Mon ami revient chez lui, quitte sa moto, prend une voiture et vient à Valence nous porter «  la délivrance  ». Voilà un vrai ami !

Une fois la Cortina Lotus réparée, nous réalisons que le temps imparti pour se rendre au contrôle d'arrivée à Gap est vraiment juste. Nous décidons d'occulter tous les contrôles et toutes les Spéciales (conscients de prendre un maximum de pénalités) pour éviter la mise hors-course (temps imparti entre l'heure de départ du matin et l'heure d'arrivée le soir).

Et on fonce. Non, Pierre fonce. La nuit tombe. Dans la traversée d'un village à haute vitesse (avec un échappement très bruyant) nous passons devant une gendarmerie. Après quelques kilomètres parcourus, Pierre remarque dans le rétroviseur un gyrophare au loin. Nous avons dû «  réveiller  » les gendarmes ! Pierre accélère le rythme mais le gyrophare reste à la même distance.

Un nouveau village se présente. Pierre coupe les feux de la voiture, prend brusquement une rue à droite, parcourt quelques centaines de mètres et s'arrête. Nous attendons un bon quart d'heure. Rien ne se passe. Nous décidons de repartir. Dilemme : doit-on chercher une autre route moins directe et ne pas arriver à temps ou reprendre l'axe principal au risque de trouver les gendarmes qui nous attendent à l'entrée de Gap ?
Nous prenons le risque d'aller directement au contrôle. Pierre recommence à foncer.
À l'entrée de Gap, personne... et nous pointons... cinq minutes avant la mise hors-course. Ouf ! Ouf !

Route de nuit enneigée sur le IXe Monte-Carlo Historique 2006
Maurice Louche au volant de la Cortina Lotus.

Le rallye allait se terminer (presque) normalement. Je dis presque car dans la dernière nuit, celle du Turini, Pierre veut que je prenne à nouveau le volant. Et je n'y tiens pas du tout. Le Turini est souvent très piégeux avec des plaques de verglas disséminées sur de longues parties sèches. Et après tout ce que nous venions de vivre, je veux être classé.

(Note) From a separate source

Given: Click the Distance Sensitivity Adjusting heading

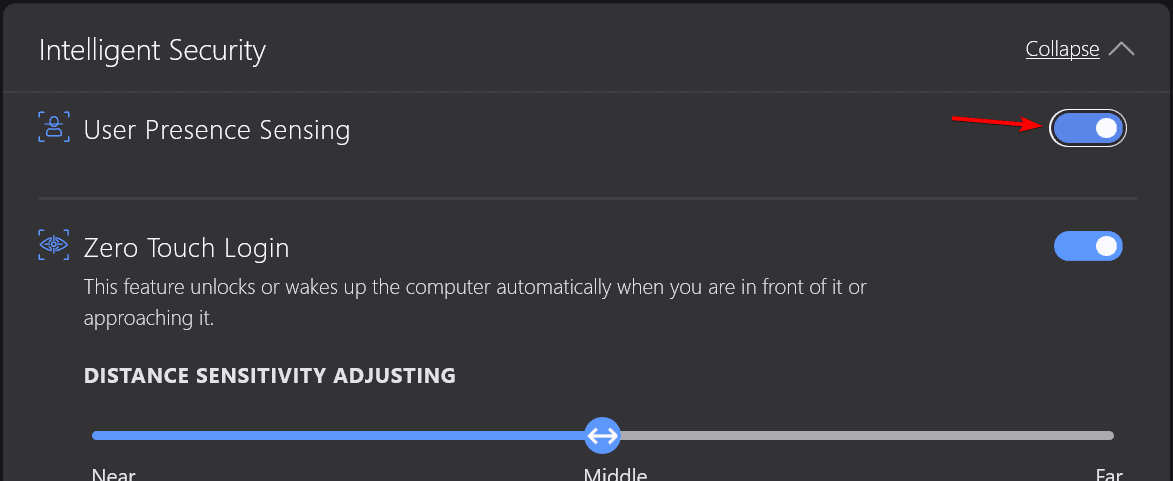Looking at the screenshot, I should click(270, 375).
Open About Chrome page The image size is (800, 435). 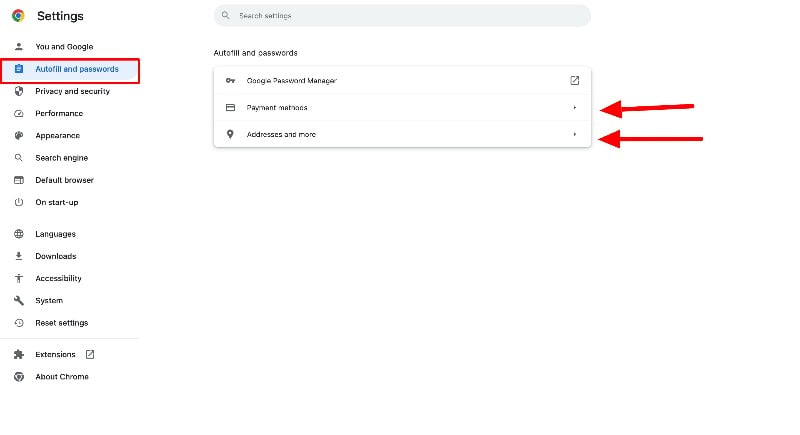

Alors je roule comme un «  pépé  », ce qui énerve Pierre qui m'incite à aller plus vite. C'est ce que je fais (un peu) jusqu'à ma rencontre avec un rocher. Le choc n'est pas brutal, vu ma (faible) vitesse. Ma chance est que je tape avec l'aile avant droite que Pierre a précédemment enfoncée. Alors je culpabilise moins.
Nous terminons enfin le rallye. Nous sommes 265es et pas loin des derniers. Mais l'important c'est d'avoir rejoint l'arrivée.

Soirée de clôture du IXe Monte-Carlo Historique 2006
Maurice Louche, Pierre Bos (au centre) et Jean-Louis Charpentier (à droite).

Monaco et sa somptueuse soirée de gala (voir photos) sont notre récompense. Le Bonheur est d'autant plus grand que la galère fut importante.
Quelle Aventure !

L’auteur à la soirée de clôture du IXe Monte-Carlo Historique 2006
L'auteur en charmante compagnie.
L’auteur Maurice Louche à la soirée de clôture du IXe Monte-Carlo Historique 2006

Pour moi ce sera ma dernière participation. Pierre reviendra à plusieurs reprises avec d'autres voitures.